Task 7 - Light GBM on KKBox's Music Recommendation System

In [3]:
pip install Lightgbm

Collecting Lightgbm
  Downloading lightgbm-3.3.2-py3-none-win_amd64.whl (1.0 MB)
Installing collected packages: Lightgbm
Successfully installed Lightgbm-3.3.2
Note: you may need to restart the kernel to use updated packages.


In [2]:
#Importing libraries
import numpy as np
import pandas as pd
import lightgbm as lgb
import datetime
import math
import gc
from sklearn.pipeline import Pipeline
from sklearn.model_selection import GridSearchCV
from sklearn.metrics import accuracy_score
import random
import matplotlib.pyplot as plt
import graphviz
import warnings
warnings.filterwarnings('ignore')

In [2]:

train = pd.read_csv('train.csv', dtype={'msno' : 'object',
                                                 'source_system_tab' : 'object',
                                                 'source_screen_name' : 'object',
                                                 'source_type' : 'object',
                                                 'target' : np.uint8,
                                                 'song_id' : 'object'})
test = pd.read_csv('test.csv', dtype={'msno' : 'object',
                                               'source_system_tab' : 'object',
                                               'source_screen_name' : 'object',
                                               'source_type' : 'object',
                                               'song_id' : 'object'})
songs = pd.read_csv('songs.csv',dtype={'genre_ids': 'object',
                                                    'language' : 'object',
                                                    'artist_name' : 'object',
                                                    'composer' : 'object',
                                                    'lyricist' : 'object',
                                                    'song_id' : 'object'})
members = pd.read_csv('members.csv',dtype={'city' : 'object',
                                                    'bd' : np.uint8,
                                                    'gender' : 'object',
                                                    'registered_via' : 'object'},
                     parse_dates=['registration_init_time','expiration_date'])
songs_extra = pd.read_csv('song_extra_info.csv')


In [3]:
def object2cat(df):
    object_cols = list(df.select_dtypes(include=['object']).columns)
    for col in object_cols:
        df[col]=df[col].astype('category')
object2cat(train)
object2cat(test)
object2cat(songs)
object2cat(members)

In [4]:
assert train['msno'].dtype == 'category'
assert test['source_system_tab'].dtype == 'category'
assert songs['language'].dtype == 'category'
assert members['city'].dtype == 'category'

In [5]:
# Merging song with train and test dataframes
train = train.merge(songs, on='song_id', how='left')
test = test.merge(songs, on='song_id', how='left')

Task instructions:
1) Translate the sentence "Note: you may need to restart the kernel to use updated packages." from the KKBox LightGBM notebook into Spanish.
2) Continue the KKBox LightGBM notebook from where it stops.

Supplied data:
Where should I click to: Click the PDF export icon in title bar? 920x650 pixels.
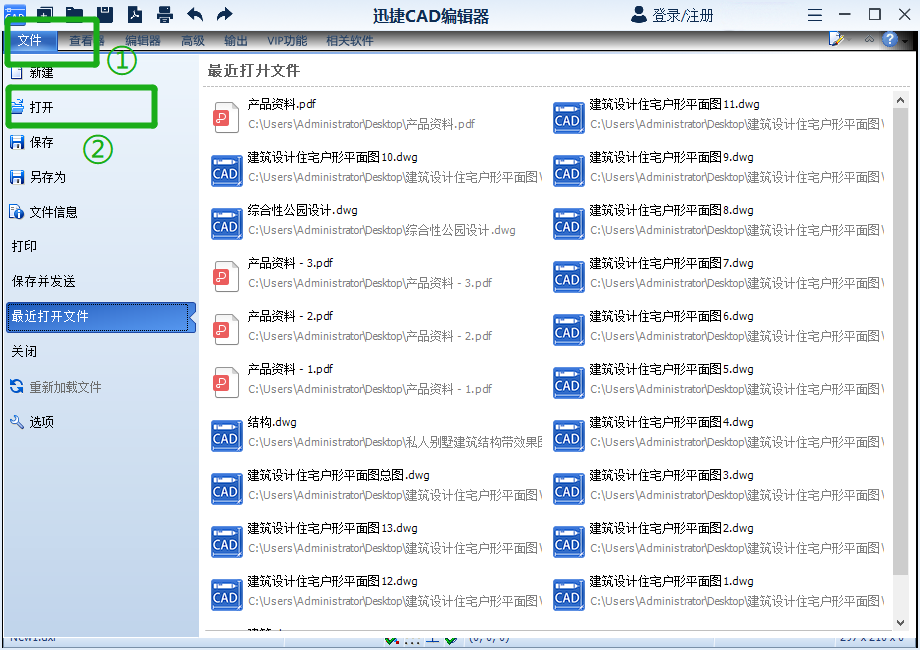pyautogui.click(x=134, y=14)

Outputs by task:
1) Nota: es posible que tengas que reiniciar el kernel para usar los paquetes actualizados.

2)
# Data Extraction/Transformation - Extracting days, 
# months and years from expiratin and registration time 
members['membership_days'] = members['expiration_date'].subtract(
    members['registration_init_time']).dt.days.astype(int)

members['registration_year'] = members['registration_init_time'].dt.year
members['registration_month'] = members['registration_init_time'].dt.month
members['registration_date'] = members['registration_init_time'].dt.day

members['expiration_year'] = members['expiration_date'].dt.year
members['expiration_month'] = members['expiration_date'].dt.month
members['expiration_date'] = members['expiration_date'].dt.day
members = members.drop(['registration_init_time'], axis=1)


# Converting isrc id to year
def isrc_to_year(isrc):
    if type(isrc) == str:
        if int(isrc[5:7]) > 17:
            return 1900 + int(isrc[5:7])
        else:
            return 2000 + int(isrc[5:7])
    else:
        return np.nan

#extracting the year of the song from isrc        
songs_extra['song_year'] = songs_extra['isrc'].apply(isrc_to_year)

#Dropping isrc and name from songs_extra
songs_extra.drop(['isrc', 'name'], axis = 1, inplace = True)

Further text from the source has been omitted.